→ **WHAT TO WORK ON**
Look below for the line with "SWK Bank (135, 1771)", then give it again exactly, along with every line that comes after it, the final line included.

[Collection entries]
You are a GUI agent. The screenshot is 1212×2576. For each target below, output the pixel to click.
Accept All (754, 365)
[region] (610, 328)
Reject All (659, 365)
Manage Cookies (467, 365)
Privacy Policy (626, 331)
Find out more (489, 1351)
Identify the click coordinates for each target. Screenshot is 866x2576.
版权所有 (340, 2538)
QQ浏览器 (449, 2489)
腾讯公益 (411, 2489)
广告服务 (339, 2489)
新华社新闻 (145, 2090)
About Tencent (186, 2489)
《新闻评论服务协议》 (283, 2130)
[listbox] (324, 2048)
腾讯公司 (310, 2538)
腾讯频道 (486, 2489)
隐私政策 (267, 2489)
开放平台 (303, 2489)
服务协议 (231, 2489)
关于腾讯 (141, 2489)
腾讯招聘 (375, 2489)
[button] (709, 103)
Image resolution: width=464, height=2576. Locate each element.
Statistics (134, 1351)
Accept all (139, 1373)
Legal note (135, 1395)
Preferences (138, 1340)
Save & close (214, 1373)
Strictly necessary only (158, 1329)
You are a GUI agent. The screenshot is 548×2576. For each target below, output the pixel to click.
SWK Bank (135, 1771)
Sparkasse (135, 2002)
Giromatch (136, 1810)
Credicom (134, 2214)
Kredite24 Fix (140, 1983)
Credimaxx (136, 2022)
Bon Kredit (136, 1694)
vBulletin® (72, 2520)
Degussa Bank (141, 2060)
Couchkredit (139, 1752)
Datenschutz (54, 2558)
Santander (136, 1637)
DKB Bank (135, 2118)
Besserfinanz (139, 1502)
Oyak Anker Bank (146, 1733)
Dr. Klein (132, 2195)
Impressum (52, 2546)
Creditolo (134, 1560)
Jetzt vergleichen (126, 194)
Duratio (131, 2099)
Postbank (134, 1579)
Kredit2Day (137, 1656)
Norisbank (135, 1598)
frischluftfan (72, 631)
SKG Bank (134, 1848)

→ **RESULT BELOW**
SWK Bank (135, 1771)
Sparkasse (135, 2002)
Giromatch (136, 1810)
Credicom (134, 2214)
Kredite24 Fix (140, 1983)
Credimaxx (136, 2022)
Bon Kredit (136, 1694)
vBulletin® (72, 2520)
Degussa Bank (141, 2060)
Couchkredit (139, 1752)
Datenschutz (54, 2558)
Santander (136, 1637)
DKB Bank (135, 2118)
Besserfinanz (139, 1502)
Oyak Anker Bank (146, 1733)
Dr. Klein (132, 2195)
Impressum (52, 2546)
Creditolo (134, 1560)
Jetzt vergleichen (126, 194)
Duratio (131, 2099)
Postbank (134, 1579)
Kredit2Day (137, 1656)
Norisbank (135, 1598)
frischluftfan (72, 631)
SKG Bank (134, 1848)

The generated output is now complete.